Kidney and bladder stones are hard objects in the urinary tract made up of millions of tiny crystals. Kidney stones, which are much more common than bladder stones, can form when the body’s system for filtering urine becomes too concentrated. Bladder stones can form as a result of a urinary tract infection, a problem with the prostate, or in association with certain types of reconstructive surgery on the urinary tract.
Kidney Stones | Q&A with Brian Matlaga, M.D.
Brian Matlaga, M.D., answer questions about the symptoms, risk factors, treatment and recurrence of stone disease.
Kidney and Bladder Stones: Why Choose Johns Hopkins
- We offer a unique treatment approach that combines surgical, medical and dietary therapies to help patients enjoy faster recovery and fewer recurrences.
- As part of the Gerald D. and Helen M. Stephens Center for Stone Disease, we have access to the latest research into the treatment of stone disease.
- Our highly skilled, multidisciplinary care team includes experts in nephrology (the study of the kidneys), urology, surgery and urological nursing.
Treatment for Kidney and Bladder Stones
It may be possible to pass small stones without surgical intervention. This will depend on several factors, including pain, whether the flow of urine is blocked and your overall kidney health.
When a stone is too big to pass or puts you at risk for adverse health effects, treatment is necessary. Advancements in surgical technology mean that stones are usually treated with minimally invasive procedures that result in a shorter hospital stay and faster recovery time.
At your consultation, you and your surgeon will discuss the different approaches for kidney or bladder stone removal, which, depending on your specific diagnosis, may include the following:
- Extracorporeal shock wave lithotripsy (ESWL). An external device that resembles an X-ray machine delivers concentrated shock waves to break stones into smaller pieces that can be passed more easily.

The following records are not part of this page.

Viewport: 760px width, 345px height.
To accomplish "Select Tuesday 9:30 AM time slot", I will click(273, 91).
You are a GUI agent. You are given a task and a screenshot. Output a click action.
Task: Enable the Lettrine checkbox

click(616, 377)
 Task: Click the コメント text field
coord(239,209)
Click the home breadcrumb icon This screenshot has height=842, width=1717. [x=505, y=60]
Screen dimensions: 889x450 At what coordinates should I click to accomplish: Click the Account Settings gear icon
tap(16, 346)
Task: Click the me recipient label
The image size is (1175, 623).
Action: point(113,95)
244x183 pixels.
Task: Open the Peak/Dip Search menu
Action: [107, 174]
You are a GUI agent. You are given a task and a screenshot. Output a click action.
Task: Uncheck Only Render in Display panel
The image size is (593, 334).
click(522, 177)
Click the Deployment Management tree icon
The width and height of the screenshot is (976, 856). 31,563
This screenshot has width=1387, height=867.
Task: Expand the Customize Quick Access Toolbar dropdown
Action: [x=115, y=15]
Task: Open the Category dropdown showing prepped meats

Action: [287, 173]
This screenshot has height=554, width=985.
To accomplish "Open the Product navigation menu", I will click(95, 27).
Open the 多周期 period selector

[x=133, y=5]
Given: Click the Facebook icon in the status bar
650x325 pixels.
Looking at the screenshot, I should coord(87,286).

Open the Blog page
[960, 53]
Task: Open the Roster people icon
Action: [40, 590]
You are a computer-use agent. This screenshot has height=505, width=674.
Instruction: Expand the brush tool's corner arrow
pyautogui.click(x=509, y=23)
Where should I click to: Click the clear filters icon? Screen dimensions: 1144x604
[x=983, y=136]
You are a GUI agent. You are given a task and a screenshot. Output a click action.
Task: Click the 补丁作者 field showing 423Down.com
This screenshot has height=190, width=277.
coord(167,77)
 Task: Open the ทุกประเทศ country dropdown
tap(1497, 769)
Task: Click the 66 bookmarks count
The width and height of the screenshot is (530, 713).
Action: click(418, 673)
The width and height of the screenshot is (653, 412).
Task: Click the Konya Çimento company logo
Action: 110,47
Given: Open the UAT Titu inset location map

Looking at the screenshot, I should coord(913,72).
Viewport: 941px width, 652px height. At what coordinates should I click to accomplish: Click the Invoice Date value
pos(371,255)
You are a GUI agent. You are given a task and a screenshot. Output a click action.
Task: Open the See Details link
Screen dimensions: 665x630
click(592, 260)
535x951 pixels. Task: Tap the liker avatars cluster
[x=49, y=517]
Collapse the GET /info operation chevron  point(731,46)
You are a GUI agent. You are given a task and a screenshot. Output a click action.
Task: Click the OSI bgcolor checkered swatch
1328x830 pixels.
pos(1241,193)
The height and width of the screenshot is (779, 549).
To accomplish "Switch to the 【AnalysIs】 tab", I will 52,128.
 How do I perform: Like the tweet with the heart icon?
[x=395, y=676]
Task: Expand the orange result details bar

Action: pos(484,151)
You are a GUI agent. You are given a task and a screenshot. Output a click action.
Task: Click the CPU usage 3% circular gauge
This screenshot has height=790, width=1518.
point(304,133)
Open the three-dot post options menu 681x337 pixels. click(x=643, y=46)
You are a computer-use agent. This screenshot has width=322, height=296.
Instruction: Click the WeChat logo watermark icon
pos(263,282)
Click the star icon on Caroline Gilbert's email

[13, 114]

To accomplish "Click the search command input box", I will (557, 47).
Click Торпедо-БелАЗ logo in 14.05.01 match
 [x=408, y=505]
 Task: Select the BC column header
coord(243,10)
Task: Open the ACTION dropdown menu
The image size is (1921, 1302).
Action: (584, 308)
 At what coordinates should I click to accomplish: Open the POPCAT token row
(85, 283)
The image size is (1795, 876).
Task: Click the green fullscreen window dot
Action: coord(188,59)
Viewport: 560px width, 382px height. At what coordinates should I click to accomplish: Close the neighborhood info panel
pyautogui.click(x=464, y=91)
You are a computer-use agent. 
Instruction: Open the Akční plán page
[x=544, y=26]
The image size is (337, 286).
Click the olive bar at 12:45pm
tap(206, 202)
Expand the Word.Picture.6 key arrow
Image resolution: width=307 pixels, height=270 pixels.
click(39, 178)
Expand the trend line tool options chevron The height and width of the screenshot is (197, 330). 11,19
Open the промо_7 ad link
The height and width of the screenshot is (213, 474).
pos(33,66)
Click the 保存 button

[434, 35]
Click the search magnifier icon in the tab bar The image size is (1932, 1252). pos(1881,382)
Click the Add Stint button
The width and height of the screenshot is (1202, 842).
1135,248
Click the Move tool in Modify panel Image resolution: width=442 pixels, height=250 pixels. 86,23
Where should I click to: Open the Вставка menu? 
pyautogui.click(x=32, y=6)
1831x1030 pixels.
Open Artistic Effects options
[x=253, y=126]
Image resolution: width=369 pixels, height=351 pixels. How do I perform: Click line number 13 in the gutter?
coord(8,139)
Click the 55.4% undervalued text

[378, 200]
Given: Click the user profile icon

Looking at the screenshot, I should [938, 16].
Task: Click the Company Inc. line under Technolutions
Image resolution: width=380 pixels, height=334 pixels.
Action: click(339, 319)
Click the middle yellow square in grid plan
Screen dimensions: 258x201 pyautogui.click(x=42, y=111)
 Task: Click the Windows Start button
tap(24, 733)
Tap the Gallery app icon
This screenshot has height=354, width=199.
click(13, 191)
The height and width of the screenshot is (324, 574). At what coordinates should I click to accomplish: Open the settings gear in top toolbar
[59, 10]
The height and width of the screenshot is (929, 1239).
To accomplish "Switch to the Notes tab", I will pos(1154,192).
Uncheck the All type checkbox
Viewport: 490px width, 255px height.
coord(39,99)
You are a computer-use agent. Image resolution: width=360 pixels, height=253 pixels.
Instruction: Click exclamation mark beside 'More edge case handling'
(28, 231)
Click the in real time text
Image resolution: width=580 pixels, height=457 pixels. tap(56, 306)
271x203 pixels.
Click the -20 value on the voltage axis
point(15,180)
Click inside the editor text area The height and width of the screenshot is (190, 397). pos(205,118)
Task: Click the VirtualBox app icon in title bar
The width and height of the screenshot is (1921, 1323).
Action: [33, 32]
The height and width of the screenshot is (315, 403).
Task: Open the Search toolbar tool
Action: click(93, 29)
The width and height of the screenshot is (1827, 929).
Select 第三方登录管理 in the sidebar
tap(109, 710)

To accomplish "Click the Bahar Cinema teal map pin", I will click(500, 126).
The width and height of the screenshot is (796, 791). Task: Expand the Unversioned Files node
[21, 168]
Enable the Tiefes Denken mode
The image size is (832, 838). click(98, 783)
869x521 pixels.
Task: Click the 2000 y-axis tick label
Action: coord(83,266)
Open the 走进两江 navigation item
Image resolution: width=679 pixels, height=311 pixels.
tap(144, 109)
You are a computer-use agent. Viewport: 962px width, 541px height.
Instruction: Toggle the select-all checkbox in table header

- Ureteroscopy. A small telescope called a ureteroscope is inserted through the urethra and bladder to reach the kidney stone in the ureter, where it is either caught in a basket or fragmented with a laser.
- Percutaneous nephrolithotomy (PCNL). The surgeon makes one small incision across the middle back and uses a thin tube to access, break up and remove the stone.
Our experienced urologists offer a comprehensive approach to kidney and bladder stone treatment that provides both immediate and long-lasting symptom relief.
Our Center for Stone Disease
At the Gerald D. and Helen M. Stephens Center for Stone Disease, urologists work closely with a team of nephrologists to address all aspects of kidney stone care. By combining surgical, medical and dietary therapies, patients enjoy faster recoveries and fewer kidney stones down the road.